New broom sweeps all away

Charlie Crowhurst/Getty Images

So it appears that Bolton Wanderers could soon have a new owner.

That owner is Sports Shield - spearheaded by our former record signing Dean Holdsworth. Whether or not Holdsworth will anoint himself as chairman, or manager is another matter altogether - but in my humble opinion the first job of the new management/boardroom team should be to sack Neil Lennon.

Here are my reasons why:

1) Shit Win Ratio

Under Neil Lennon, Bolton Wanderers have won a grand total of 18 games.

That would be half decent, if we'd had played, say, 30 - but we haven't. The former Celtic boss has overseen 73 matches as manager of this famous old club.

This means that he is the proud owner of a 24.66% win ratio.

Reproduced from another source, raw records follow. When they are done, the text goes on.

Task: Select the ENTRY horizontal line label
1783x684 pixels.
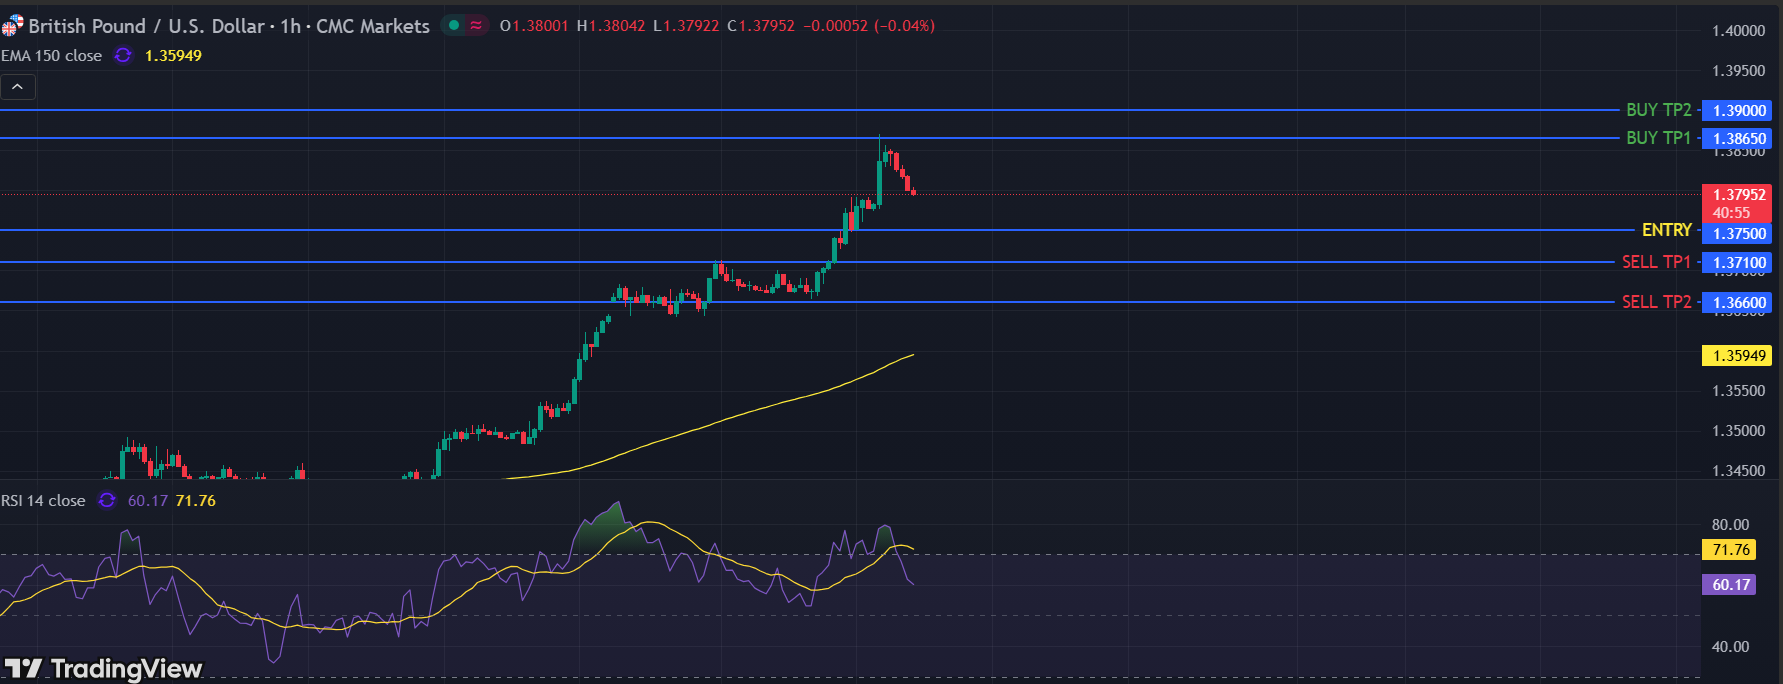Action: point(1666,230)
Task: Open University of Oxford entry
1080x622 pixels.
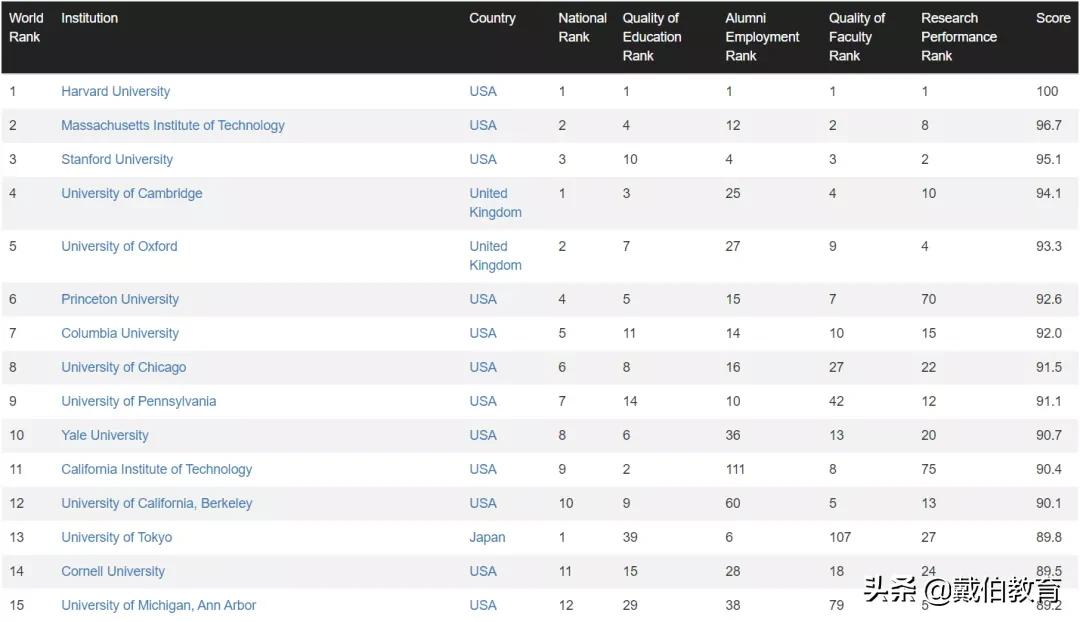Action: point(119,246)
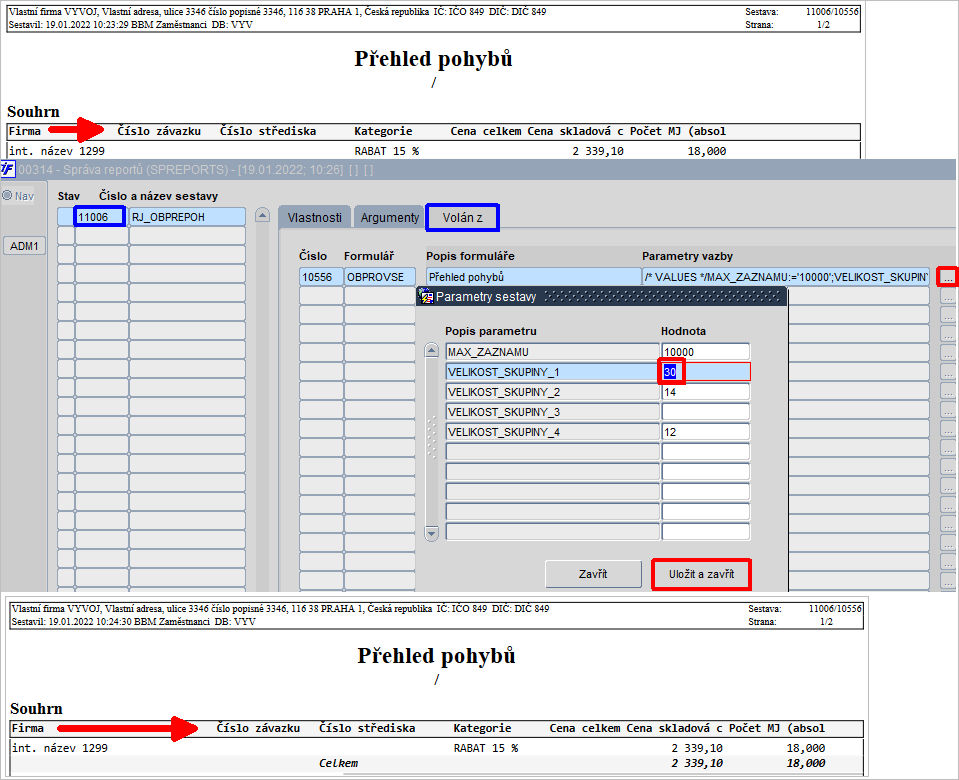Screen dimensions: 959x780
Task: Click the ADM1 button
Action: pyautogui.click(x=24, y=246)
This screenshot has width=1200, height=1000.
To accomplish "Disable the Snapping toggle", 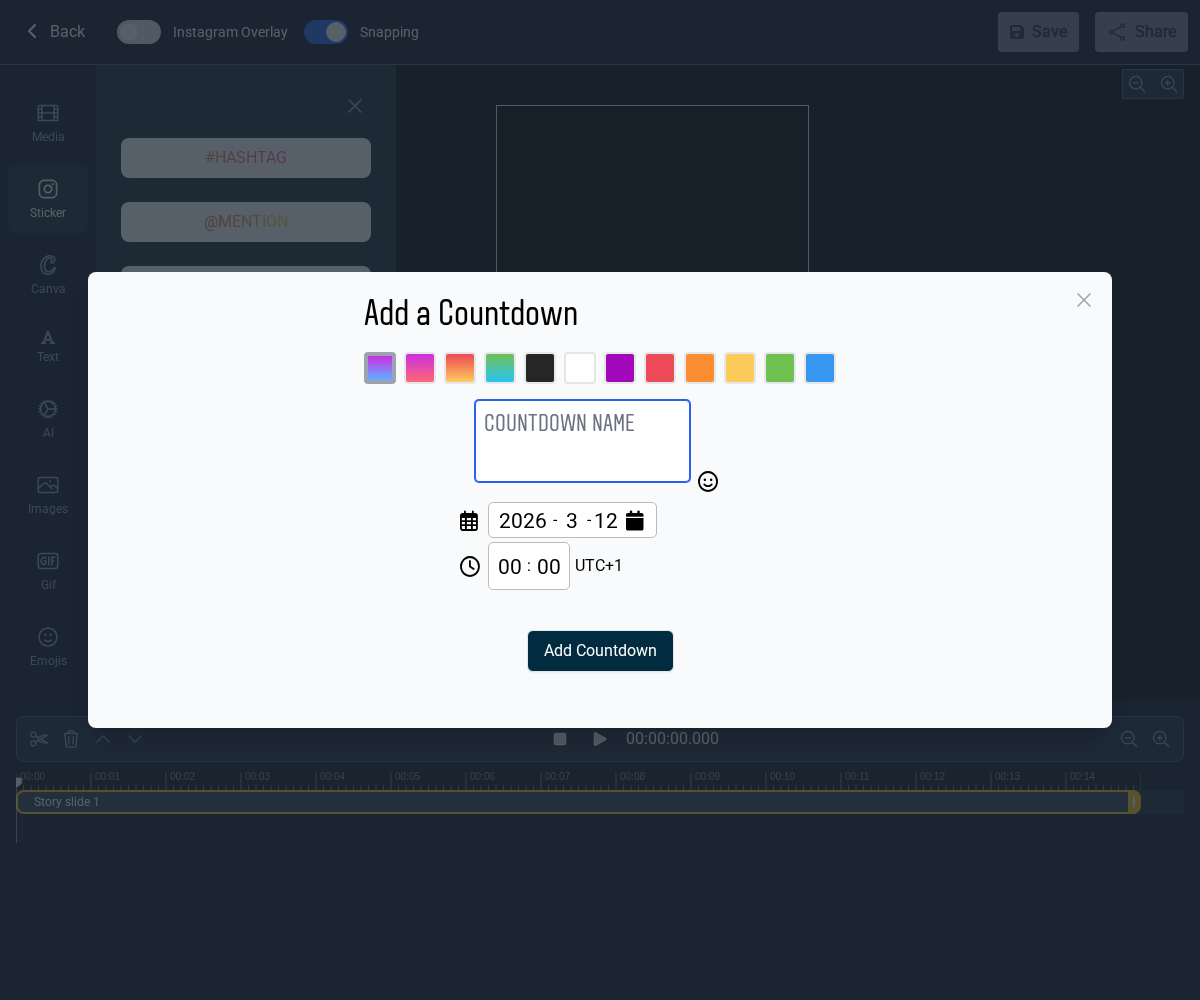I will [325, 32].
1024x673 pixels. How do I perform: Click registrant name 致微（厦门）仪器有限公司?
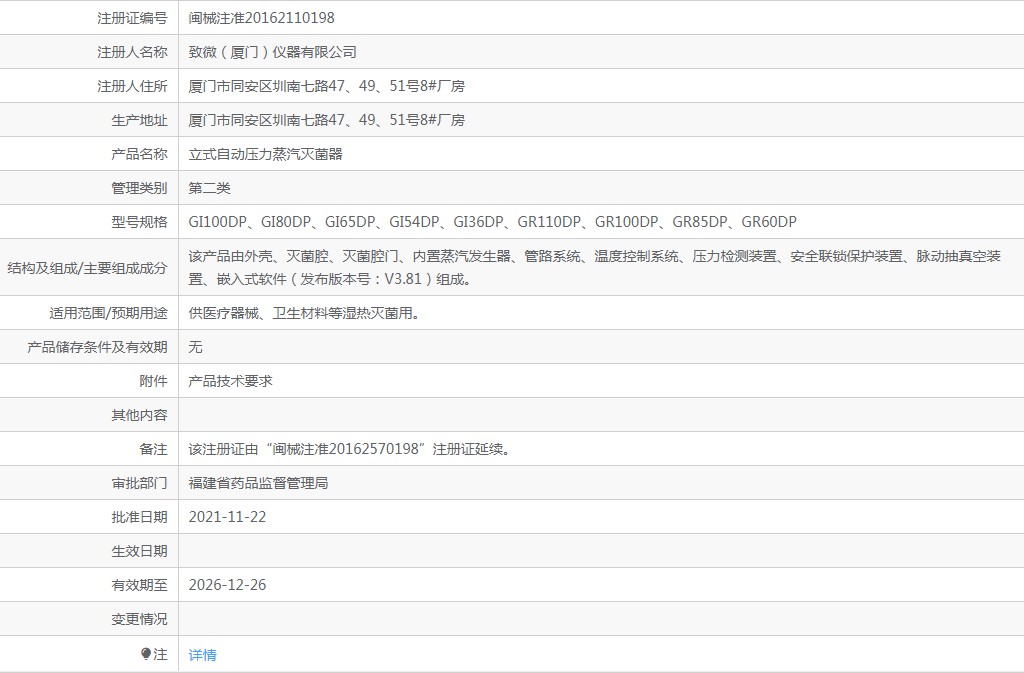tap(272, 52)
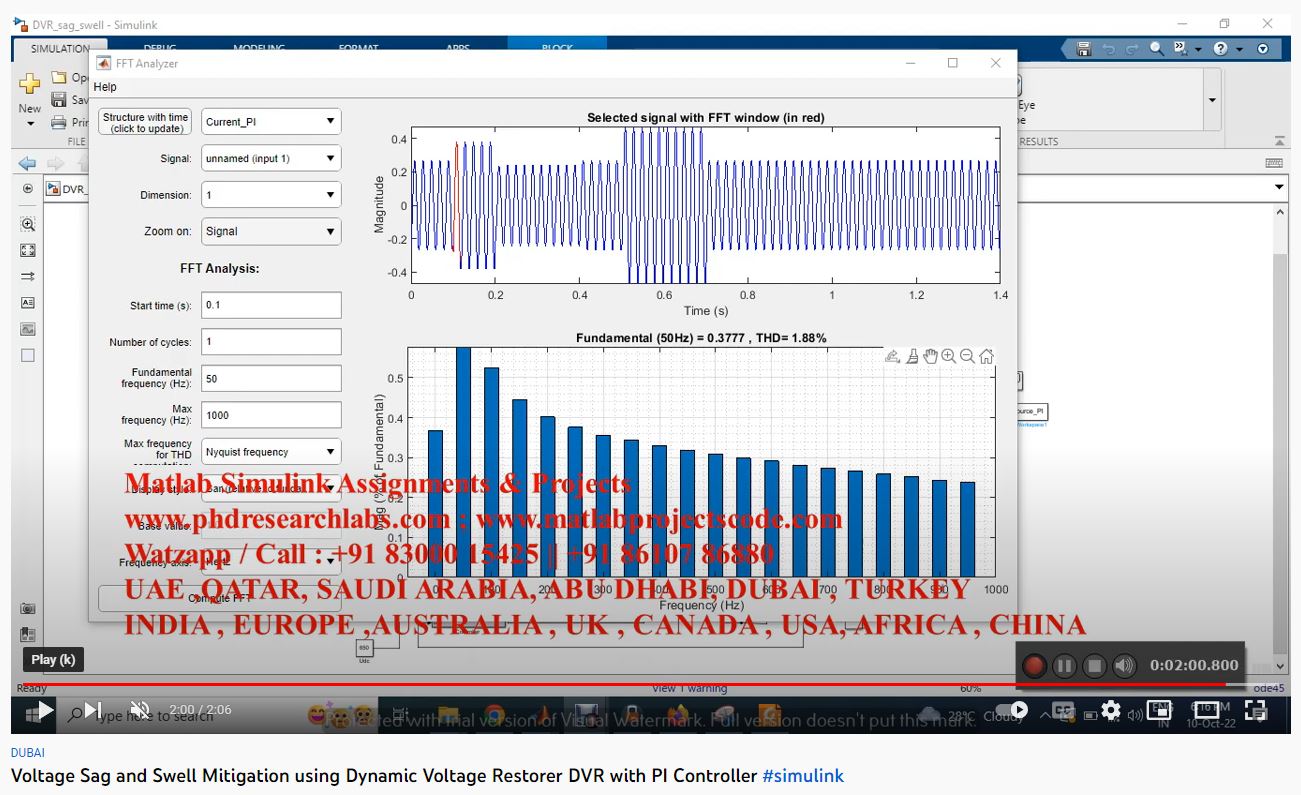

In comparison, Gary Megson had a 27.55% ratio, Owen Coyle a 33.33% ratio and Dougie Freedman 34%. In the interests of completism, Sam Allardyce left Bolton with a majestic 41.2% win ratio.

2) Lennon's Private Life

Arriving from Celtic with a reputation as a bit of a rum bugger, it appears that the Northern Irishman has carried on his wicked ways - appearing on the front pages of several newspapers following reports of a dalliance and subsequent fallout with a local strumpet who, it happened, was not Mrs Lennon.

This in itself is hardly brand new and worthy of much remark - but the story also made reference to Lennon issuing threats of physical violence against the woman, an offence for which some would have expected to have cost him his job.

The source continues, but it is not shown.